The prescription increases are hitting Picard's people hard. "One of our members is on several different drugs, which are all considered 'non-preferred' under the new plan," Picard says. "Her prescriptions now cost about $250 a month. It's basically eating up 25 percent of her paycheck. This is happening on the backs of some of the lowest-paid people at the university."
Picard also is concerned about the patient safety and community ramifications of the new plan. "Management wants to promote the big advantage of the plan, which is that, if you're on a maintenance drug, you can get three months of mail-order for two months in co-pay. But you have to mail-order through Advance PCS, and there's absolutely no indication of whom you should call if you have a question about the drug or your condition, as opposed to when you have a face-to-face pharmacist. [Mail-order] is also wreaking havoc on the local family pharmacies, leading at least one downtown to close within the last year or so."

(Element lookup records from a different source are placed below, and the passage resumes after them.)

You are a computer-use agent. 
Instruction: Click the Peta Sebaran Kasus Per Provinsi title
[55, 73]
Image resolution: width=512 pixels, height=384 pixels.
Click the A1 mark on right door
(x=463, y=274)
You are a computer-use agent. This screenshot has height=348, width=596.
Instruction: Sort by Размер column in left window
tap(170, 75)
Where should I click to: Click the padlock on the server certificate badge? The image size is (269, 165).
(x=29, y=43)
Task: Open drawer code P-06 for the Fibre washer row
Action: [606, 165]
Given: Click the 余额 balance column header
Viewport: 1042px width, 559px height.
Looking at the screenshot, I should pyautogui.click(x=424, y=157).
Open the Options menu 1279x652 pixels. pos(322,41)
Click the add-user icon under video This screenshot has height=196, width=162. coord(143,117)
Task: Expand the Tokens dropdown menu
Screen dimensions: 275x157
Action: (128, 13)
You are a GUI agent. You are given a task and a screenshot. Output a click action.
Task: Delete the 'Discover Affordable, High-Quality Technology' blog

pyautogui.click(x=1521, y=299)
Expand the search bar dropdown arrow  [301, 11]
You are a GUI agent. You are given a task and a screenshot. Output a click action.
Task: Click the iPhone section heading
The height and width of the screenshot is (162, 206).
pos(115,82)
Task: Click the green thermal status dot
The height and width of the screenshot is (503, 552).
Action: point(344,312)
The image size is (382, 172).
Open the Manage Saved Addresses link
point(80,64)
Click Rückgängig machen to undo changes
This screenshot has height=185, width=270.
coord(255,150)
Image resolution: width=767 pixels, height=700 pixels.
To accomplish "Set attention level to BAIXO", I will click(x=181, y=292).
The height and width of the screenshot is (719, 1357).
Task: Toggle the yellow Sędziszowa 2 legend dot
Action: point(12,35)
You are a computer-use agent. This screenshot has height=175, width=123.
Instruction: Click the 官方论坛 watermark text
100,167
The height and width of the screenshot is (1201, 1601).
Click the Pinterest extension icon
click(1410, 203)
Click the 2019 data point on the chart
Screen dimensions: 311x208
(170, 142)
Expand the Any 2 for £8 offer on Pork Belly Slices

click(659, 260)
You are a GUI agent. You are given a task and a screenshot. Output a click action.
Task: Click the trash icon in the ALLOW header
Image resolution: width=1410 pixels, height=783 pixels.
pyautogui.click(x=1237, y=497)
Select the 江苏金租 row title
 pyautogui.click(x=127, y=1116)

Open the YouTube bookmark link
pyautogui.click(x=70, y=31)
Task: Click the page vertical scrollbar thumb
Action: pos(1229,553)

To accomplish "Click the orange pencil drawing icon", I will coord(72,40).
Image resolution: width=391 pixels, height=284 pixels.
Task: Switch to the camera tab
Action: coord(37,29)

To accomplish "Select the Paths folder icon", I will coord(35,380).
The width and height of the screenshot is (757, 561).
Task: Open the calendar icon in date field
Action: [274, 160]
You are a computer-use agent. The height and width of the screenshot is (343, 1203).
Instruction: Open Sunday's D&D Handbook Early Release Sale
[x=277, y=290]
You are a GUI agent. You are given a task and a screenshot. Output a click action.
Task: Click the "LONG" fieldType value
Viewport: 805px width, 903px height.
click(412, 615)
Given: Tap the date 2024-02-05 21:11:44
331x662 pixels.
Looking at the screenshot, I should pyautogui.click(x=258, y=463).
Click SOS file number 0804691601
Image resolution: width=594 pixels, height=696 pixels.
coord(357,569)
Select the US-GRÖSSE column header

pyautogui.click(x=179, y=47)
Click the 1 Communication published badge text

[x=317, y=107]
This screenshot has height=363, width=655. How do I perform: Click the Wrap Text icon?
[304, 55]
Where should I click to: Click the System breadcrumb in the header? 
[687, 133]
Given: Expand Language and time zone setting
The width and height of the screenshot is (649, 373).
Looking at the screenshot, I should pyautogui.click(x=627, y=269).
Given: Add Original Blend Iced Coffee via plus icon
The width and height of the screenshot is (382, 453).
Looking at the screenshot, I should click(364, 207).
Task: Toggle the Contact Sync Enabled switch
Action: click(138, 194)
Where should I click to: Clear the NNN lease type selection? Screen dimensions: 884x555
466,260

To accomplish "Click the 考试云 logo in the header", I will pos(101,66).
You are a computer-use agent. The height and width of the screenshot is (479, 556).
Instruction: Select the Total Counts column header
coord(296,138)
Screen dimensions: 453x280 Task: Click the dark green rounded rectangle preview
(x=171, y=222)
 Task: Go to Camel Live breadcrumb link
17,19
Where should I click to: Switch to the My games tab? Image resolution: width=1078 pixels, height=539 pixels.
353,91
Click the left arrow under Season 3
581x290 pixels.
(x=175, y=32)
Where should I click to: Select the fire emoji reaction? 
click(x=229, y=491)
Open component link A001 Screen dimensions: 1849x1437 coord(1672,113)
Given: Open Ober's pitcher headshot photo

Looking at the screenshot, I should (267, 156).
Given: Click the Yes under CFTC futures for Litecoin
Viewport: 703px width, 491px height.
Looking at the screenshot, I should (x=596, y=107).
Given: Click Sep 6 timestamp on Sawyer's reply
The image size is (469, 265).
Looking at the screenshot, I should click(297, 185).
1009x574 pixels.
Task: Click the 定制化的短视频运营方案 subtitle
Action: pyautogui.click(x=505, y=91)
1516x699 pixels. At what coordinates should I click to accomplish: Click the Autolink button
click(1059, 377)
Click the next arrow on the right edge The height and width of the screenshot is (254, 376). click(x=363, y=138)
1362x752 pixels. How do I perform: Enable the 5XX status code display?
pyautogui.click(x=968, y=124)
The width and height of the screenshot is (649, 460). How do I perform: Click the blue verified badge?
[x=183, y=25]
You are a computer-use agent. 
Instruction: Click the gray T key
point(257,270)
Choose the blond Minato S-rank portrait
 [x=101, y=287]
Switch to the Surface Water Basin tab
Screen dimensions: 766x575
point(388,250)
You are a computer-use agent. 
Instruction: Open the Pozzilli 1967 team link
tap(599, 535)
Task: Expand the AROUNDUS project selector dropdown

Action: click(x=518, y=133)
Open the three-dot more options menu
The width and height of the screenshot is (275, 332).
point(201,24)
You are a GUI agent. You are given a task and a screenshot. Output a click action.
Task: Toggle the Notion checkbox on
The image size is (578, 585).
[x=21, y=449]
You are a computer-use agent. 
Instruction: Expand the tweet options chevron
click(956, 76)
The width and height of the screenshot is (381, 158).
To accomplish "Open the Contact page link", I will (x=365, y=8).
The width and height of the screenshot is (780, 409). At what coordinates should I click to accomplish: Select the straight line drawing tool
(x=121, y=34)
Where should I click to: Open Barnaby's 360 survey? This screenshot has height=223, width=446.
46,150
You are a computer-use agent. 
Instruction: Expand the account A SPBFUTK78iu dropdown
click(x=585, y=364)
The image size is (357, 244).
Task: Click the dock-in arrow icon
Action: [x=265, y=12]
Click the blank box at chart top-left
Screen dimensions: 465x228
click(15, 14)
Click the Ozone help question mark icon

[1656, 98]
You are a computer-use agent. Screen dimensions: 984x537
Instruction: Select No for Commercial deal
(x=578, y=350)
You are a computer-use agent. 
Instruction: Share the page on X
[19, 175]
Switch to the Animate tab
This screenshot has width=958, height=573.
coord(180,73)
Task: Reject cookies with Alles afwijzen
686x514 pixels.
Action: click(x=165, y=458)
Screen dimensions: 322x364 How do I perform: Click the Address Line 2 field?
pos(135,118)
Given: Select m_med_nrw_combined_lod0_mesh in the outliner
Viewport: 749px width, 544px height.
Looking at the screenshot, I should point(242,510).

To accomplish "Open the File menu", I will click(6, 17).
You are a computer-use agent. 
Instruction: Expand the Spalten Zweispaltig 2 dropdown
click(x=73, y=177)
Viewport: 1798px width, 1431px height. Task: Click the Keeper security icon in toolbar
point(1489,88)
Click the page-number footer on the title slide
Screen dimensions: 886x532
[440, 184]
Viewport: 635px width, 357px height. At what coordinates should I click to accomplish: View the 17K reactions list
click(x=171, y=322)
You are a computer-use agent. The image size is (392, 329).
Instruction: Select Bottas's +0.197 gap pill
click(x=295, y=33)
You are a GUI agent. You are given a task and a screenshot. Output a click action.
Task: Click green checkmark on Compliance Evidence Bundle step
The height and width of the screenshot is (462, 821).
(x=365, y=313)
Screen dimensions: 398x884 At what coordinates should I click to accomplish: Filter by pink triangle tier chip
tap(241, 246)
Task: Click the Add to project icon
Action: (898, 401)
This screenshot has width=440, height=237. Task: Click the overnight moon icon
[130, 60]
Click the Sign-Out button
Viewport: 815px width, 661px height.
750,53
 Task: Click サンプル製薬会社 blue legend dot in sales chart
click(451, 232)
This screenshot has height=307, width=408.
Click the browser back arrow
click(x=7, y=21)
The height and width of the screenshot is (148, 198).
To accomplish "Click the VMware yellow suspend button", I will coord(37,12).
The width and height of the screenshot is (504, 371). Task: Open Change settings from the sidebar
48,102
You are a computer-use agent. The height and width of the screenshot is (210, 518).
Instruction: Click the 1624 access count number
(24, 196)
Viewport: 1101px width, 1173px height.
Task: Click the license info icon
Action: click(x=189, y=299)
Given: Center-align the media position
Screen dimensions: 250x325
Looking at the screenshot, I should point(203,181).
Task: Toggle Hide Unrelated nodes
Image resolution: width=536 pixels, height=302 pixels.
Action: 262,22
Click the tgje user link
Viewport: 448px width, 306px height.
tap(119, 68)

The union has filed an unfair labor practice (ULP) against the university with the Michigan Employment Relations Committee, for violating the contract's notification clause. The university is now over the time limit for responding to that ULP, and the union plans to take the matter to arbitration. It will also file a second ULP against the university for refusing to negotiate a mandatory subject of bargaining.
Sadly, the GEO's experience is not unique in the current healthcare climate. In a 2002 survey by the Kaiser Family Foundation, and the Health Research and Educational Trust, 51 percent of 3,062 public and private employers studied said they were very or somewhat likely to increase the amount employees pay for prescription drugs. In fact, prescription drug spending is the fastest-growing segment of healthcare expenditures, up by 15.7 percent in 2001, according to the Centers for Medicare and Medicaid. What's growing even faster is the percentage by which drug companies have ramped up spending on advertising and promotion; in 2000, industry advertising to consumers rose by 35 percent over the previous year, up to $2.5 billion, according to a study by the National Institute for Health Care Management.
So high have prescription costs climbed that nine states (Connecticut, Hawaii, Maine, Massachusetts, New Hampshire, New York, Pennsylvania, Rhode Island, Vermont) and the District of Columbia are forming a nonprofit organization to negotiate lower prices for Medicaid patients and state employees, the Associated Press reported in January. (Maine had pioneered a state program, Healthy Maine, to control prescription drug costs and make prescription medications more affordable for the uninsured. But the program was challenged in court, and the case is now pending in the Supreme Court.)
Meanwhile, patients cope as best they can at the pharmacy counter. Leanne Powner has learned to adjust to her asthma. "It becomes part of your life," she says, "and you reshape your life to take it into account." But she's still aghast at her prescription bills--what they amount to now, and how they could continue to rise. "I know they'll keep going up," she says. "You have to wonder if anyone at any of these drug companies ever actually gets sick."